November 12, 2014, Darren Link

It’s an interesting time to be a craft beer lover in America. With the skyrocketing number of breweries that are opening to the innovative techniques and ingredients being used, the craft beer industry is booming. Along with that, there are craft breweries becoming so large that the guidelines for what IS a craft brewery have to change. The biggest of the big guys have noticed and want in on the action.

In 2011, when Anheuser-Busch InBev acquired one of the largest and most established brands in Chicago, Goose Island, beer geeks were up in arms about the sale and cried foul…a loss of quality, a loss of jobs, the sky is falling! But the sky did not fall. Cut to today: Goose Island premium brands, like Bourbon County Brand Stout, have not only not gone down in quality but have quadrupled their barrel aging facility to a whopping 143,000 square feet. Just imagine for a second what YOU would do with deeper than deep pockets and virtually unlimited resources.

We are now seeing the next “sky is falling” moment unfold. Anheuser-Busch InBev announced that they are acquiring Bend, Oregon’s 10 Barrel Brewing Company, a small brewery that makes some really unique beers, like their fantastic “Swill,” a grapefruit berliner-weisse. Again, some beer geeks thought this was the end of the craft beer industry as we know it. Check out the video about the sale.

The debate will not go away any time soon, whether or not it’s a positive move or not. There have been rumors for years about Anheuser-Busch InBev attempting to purchase SABMiller, which would give them a gigantic chunk of the worlds beer market share.
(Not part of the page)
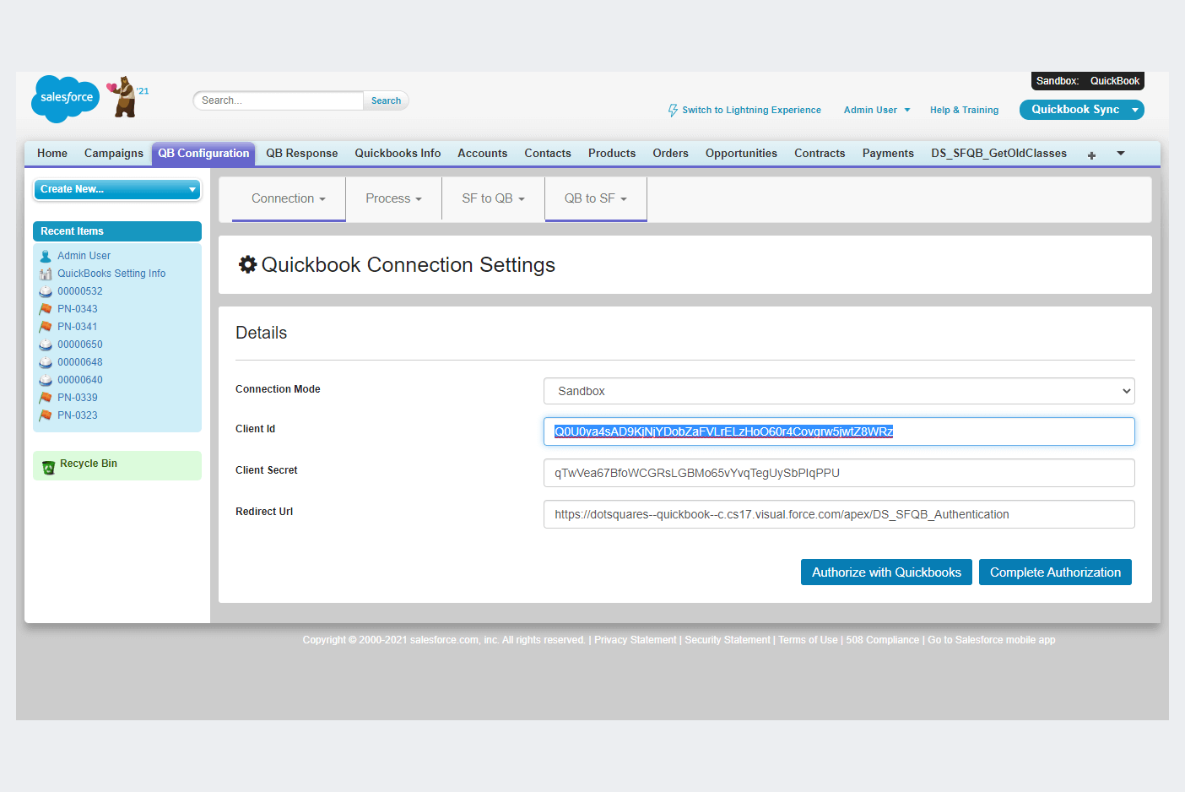Click the gear icon beside Quickbook Connection Settings
The image size is (1185, 792).
[x=247, y=264]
My question is where would they go from there? There will be more acquisitions, which is fine. But when the largest beer companies in the world start to feel desperate and resort to the more dirty tactics like putting a pinch on, or buying all of, a raw beer ingredient, then what? No more Cascade? No more of a certain yeast strain?

With one stroke of a pen, the sale of a small brewery to a behemoth company can change lives beyond wildest dreams while a new start-up brewery that is technologically superior or focused on a specific niche of craft beers struggles to compete.